Autogasanlagen Bei der Wahl der Autogasanlage stellt sich die Frage nach dem System und der Technik. Grundsätzlich wird zwischen Verdampferanlagen und sog. LPI-Anlagen (liquid propan injection) unterschieden. Denn die speziellen Eigenschaften von Flüssiggas (LPG) ermöglichen sowohl die Einspritzung von gasförmigem als auch von flüssigem Autogas.

Bei Einspritzung von flüssigem Autogas wandelt ein Verdampferdruckregler das aus dem Tank kommende flüssige Autogas in einen gasförmigen Zustand. Das Gas wird dabei auf den für die Gemischbildung notwendigen Druck reduziert.

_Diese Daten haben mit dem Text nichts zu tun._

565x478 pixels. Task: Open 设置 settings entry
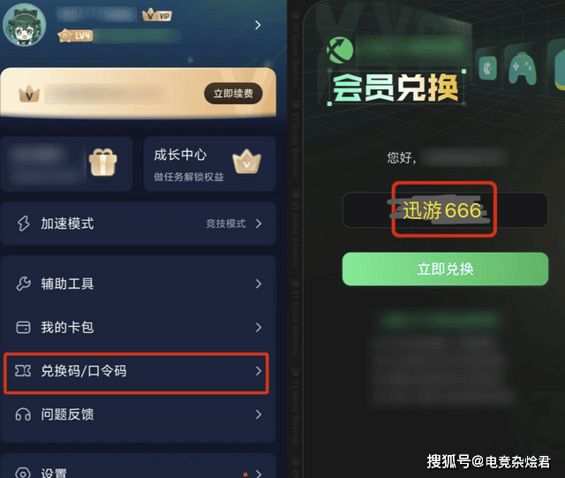139,471
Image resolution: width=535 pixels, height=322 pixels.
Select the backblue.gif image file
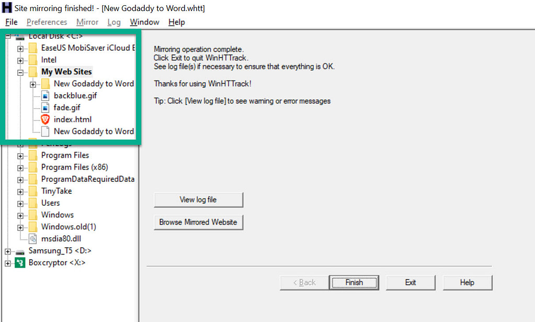75,96
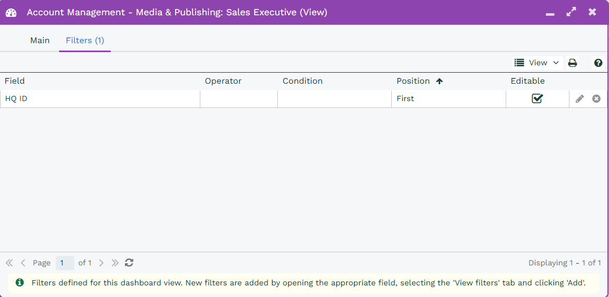
Task: Click the page number input field
Action: [x=65, y=263]
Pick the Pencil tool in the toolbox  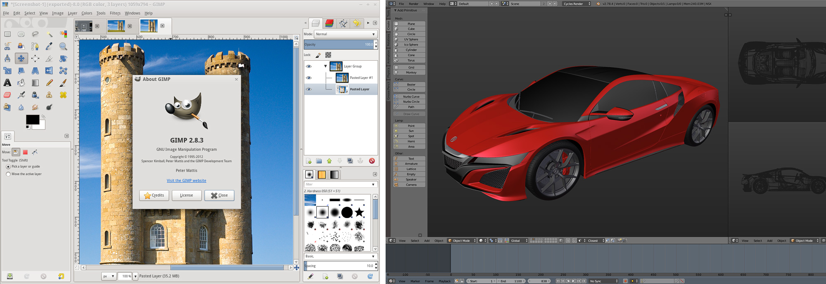49,83
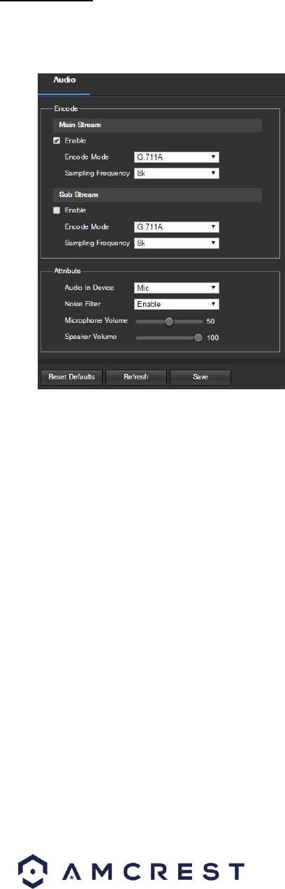Open Sub Stream Sampling Frequency dropdown
The height and width of the screenshot is (889, 285).
(x=177, y=243)
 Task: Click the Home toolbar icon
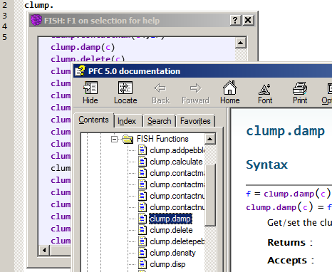pyautogui.click(x=229, y=88)

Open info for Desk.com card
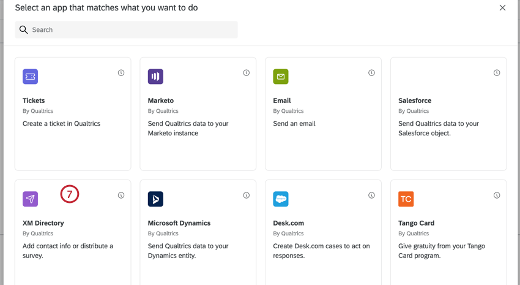pyautogui.click(x=371, y=196)
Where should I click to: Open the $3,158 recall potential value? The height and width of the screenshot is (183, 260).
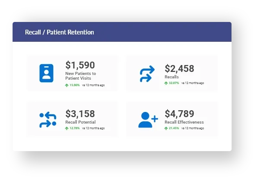click(80, 114)
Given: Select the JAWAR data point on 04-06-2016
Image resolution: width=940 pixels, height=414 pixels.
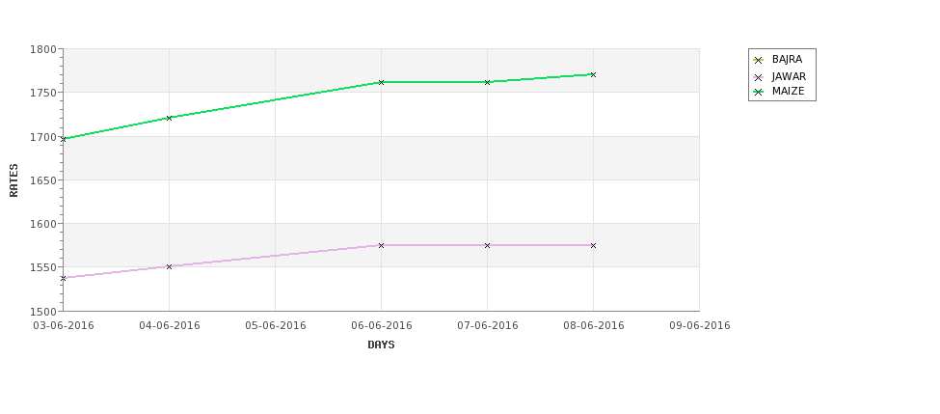Looking at the screenshot, I should tap(169, 266).
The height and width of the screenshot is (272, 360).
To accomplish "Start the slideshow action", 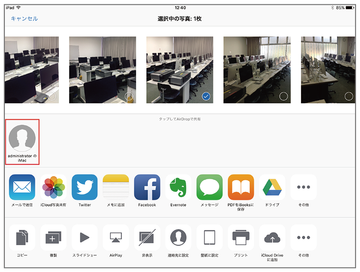I will (84, 238).
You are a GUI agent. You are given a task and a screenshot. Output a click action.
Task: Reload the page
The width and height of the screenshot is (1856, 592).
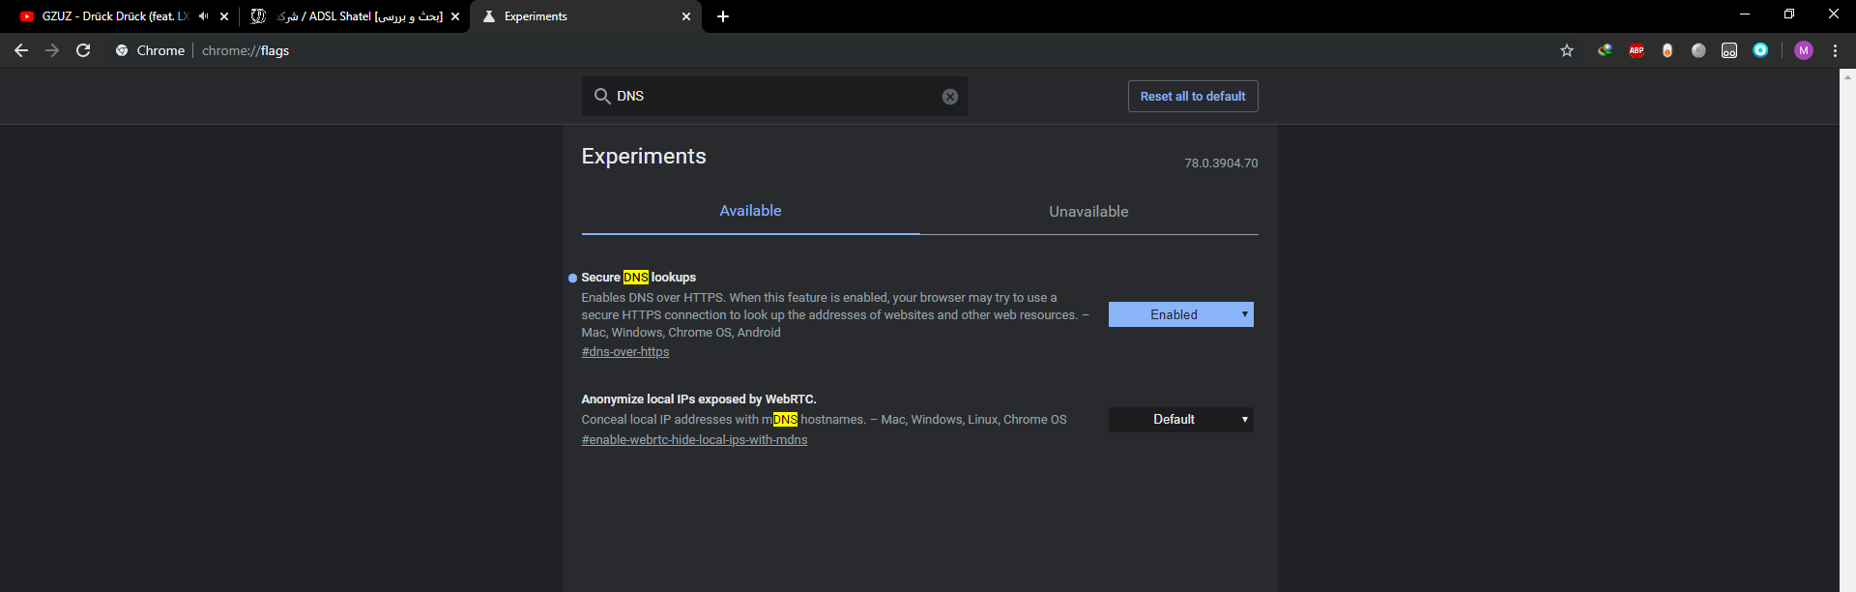click(x=83, y=50)
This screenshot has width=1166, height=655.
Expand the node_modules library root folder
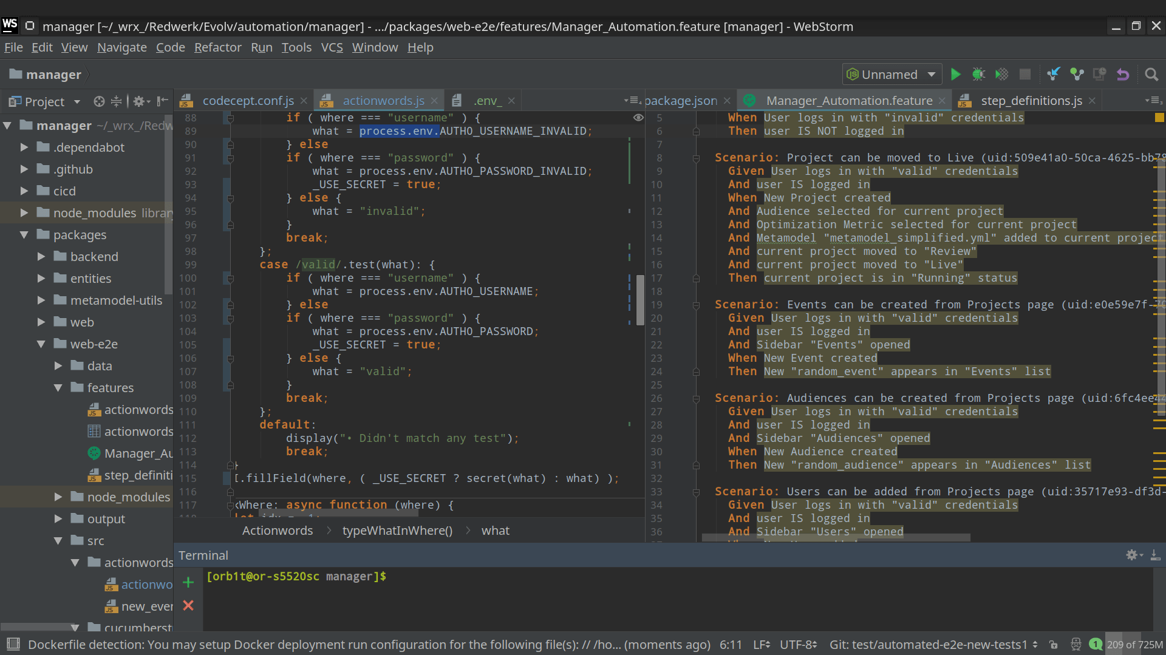24,212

Das Autogas kühlt beim Verdampfen stark ab. Deshalb wird der Verdampfer mit dem Kühlwasser des Motors beheizt. Aus diesem Grund wird der Wagen zunächst im Benzinbetrieb gestartet und erst auf Autogasbetrieb umgestellt, wenn das Kühlwasser eine bestimmte Temperatur erreicht hat.

Im Gegensatz zu den oben genannten Autogasanlagen entfällt bei der Autogasanlage mit direkter sequentieller Flüssiggas-Einspritzung die Verdampfereinrichtung. Solche Anlagen sind im Verhältnis zu den Verdampferanlagen allerdings noch relativ teuer.